Comment - Vol. 12 Nos. 3-4 ARIA 2001
Originally from American Review of International Arbitration - ARIA
What a strange review this is!1 It is impossible to tell if the reviewer has failed to penetrate my doctoral thesis sufficiently in detail, simply not understood it, or lacked the interest and/or the time. It goes without saying that every reviewer has the right, and should, express his own views. A review which is merely a personal gloss without any attempt at a straightforward account of what the thesis is all about, let alone at a scholarly discussion of the legal issues analyzed in a doctoral thesis is, however, to put it in diplomatic terms, a bit unusual.
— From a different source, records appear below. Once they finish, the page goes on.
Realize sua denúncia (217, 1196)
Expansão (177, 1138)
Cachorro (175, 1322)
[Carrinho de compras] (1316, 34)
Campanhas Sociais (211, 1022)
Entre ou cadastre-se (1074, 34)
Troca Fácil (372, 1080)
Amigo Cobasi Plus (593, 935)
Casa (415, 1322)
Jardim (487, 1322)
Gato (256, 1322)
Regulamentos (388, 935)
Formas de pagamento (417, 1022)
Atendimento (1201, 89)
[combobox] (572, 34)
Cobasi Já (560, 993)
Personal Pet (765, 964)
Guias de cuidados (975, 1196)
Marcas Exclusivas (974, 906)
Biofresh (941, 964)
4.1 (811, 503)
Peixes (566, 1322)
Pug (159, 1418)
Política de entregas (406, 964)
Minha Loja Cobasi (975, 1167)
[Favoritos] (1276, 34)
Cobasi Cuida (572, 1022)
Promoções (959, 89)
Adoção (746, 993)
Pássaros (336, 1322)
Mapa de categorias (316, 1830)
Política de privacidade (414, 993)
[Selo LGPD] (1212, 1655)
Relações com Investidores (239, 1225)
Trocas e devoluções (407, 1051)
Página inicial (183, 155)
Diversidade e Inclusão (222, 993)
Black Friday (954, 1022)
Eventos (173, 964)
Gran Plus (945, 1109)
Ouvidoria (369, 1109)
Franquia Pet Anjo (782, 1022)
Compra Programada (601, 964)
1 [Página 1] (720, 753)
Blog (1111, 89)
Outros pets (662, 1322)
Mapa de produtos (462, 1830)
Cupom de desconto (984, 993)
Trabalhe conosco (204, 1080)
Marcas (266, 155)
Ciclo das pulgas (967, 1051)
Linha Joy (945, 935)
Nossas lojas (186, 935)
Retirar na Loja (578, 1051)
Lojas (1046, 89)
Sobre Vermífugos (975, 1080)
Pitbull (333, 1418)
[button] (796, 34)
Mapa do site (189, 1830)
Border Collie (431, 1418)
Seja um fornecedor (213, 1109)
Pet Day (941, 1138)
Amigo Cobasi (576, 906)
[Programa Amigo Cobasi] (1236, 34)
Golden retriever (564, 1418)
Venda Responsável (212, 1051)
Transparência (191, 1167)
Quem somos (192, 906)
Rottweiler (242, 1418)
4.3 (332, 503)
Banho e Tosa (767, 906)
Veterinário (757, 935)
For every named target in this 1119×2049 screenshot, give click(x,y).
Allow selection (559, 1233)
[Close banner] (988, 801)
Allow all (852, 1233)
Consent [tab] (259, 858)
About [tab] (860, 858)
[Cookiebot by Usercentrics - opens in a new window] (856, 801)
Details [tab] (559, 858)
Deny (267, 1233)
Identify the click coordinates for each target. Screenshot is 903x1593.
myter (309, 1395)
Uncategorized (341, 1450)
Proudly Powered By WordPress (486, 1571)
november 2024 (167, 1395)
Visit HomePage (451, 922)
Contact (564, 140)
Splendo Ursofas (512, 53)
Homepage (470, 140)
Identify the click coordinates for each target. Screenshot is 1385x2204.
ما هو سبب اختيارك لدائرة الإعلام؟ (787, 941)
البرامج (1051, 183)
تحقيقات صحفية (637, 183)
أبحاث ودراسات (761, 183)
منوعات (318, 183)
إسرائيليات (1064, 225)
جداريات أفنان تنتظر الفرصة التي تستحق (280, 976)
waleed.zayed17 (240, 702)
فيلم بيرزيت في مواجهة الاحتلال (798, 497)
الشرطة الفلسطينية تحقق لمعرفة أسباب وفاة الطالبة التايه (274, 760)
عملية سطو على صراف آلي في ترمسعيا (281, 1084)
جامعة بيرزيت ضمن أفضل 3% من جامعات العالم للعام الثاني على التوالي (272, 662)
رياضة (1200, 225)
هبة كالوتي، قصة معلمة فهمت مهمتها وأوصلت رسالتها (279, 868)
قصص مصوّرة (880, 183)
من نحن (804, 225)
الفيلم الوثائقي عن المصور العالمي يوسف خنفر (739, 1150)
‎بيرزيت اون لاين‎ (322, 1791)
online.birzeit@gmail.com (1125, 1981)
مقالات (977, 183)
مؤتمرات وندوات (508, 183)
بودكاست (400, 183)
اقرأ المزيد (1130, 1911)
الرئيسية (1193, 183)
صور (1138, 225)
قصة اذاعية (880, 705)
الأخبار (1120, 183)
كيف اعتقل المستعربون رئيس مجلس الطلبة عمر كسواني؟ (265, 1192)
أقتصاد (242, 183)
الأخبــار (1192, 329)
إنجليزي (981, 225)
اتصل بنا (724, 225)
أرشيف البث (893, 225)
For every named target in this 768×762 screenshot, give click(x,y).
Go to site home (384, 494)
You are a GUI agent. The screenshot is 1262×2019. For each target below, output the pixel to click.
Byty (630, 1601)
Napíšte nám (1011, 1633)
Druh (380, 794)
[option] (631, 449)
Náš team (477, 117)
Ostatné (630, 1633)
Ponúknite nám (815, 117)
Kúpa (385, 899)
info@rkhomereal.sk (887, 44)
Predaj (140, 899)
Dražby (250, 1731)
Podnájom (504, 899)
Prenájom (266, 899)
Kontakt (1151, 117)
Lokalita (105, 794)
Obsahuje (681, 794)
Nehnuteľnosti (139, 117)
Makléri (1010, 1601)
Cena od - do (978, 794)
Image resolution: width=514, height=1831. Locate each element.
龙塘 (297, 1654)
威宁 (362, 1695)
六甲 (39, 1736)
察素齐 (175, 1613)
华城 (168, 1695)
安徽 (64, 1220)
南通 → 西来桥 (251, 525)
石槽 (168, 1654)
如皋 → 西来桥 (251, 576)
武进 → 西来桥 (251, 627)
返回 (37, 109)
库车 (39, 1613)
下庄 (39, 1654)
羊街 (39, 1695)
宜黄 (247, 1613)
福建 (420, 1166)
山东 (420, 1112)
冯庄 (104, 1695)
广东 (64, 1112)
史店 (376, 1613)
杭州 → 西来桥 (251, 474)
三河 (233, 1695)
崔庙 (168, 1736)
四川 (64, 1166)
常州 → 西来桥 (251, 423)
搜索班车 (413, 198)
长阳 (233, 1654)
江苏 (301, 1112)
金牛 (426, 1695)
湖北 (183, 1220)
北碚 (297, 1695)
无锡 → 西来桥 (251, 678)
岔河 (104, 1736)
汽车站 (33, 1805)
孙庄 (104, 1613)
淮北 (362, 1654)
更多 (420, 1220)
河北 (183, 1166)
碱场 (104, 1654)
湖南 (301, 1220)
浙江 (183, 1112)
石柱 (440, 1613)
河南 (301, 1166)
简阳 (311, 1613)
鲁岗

The reviewer states that the subject of “this book is extinctive prescription.” This is true of course – but only partially. As indicated already by the title of the thesis the subject is extinctive prescription “and applicable law in Interstate Arbitration.” In section 1.1 (The Problem) at page 15, I explain that extinctive prescription will be used as an illustrative example in discussing and analyzing the law applicable in interstate arbitration. That is why almost 200 pages of the thesis discuss various aspects of the applicable law in interstate arbitration, a fact which would come as a complete surprise to the reader of the thesis, having seen only the review. Extinctive prescription is defined on the next page, page 16, after having been mentioned on the first page of the introductory chapter, page 13, thus not addressed for the first time on page 248, as suggested by the reviewer.
The purpose and the scope of my study are explained in section 1.4 of the thesis. The analysis of the law applicable in interstate arbitration is done both at a general level, focusing on party autonomy and possible limitations thereon, and at a detailed level using extinctive prescription as an illustrative example. Why extinctive prescription? As explained on page 16 of the thesis, because of the fatal effect of extinctive prescription – extinction of the claim in question, thus leading to the end of the arbitration – the issue of applicable law is brought to a head, and the arbitral tribunal must address it squarely and rule on it. As I explain on page 13, the first page of the introductory chapter, the issue of extinctive prescription has arisen in a number of relatively recent arbitrations, one example being the arbitration concerning the U.S. Embassy in Moscow which was initiated at the beginning of the 1980’s. It is thus not correct to say, as the reviewer does, that none of the arbitrations cited by me since the end of World War I involved extinctive prescription. Not only does he miss the other arbitrations referred to on pages 13–14, but also the wellknown Ambatielos Case, decided in 1956. Remarkable!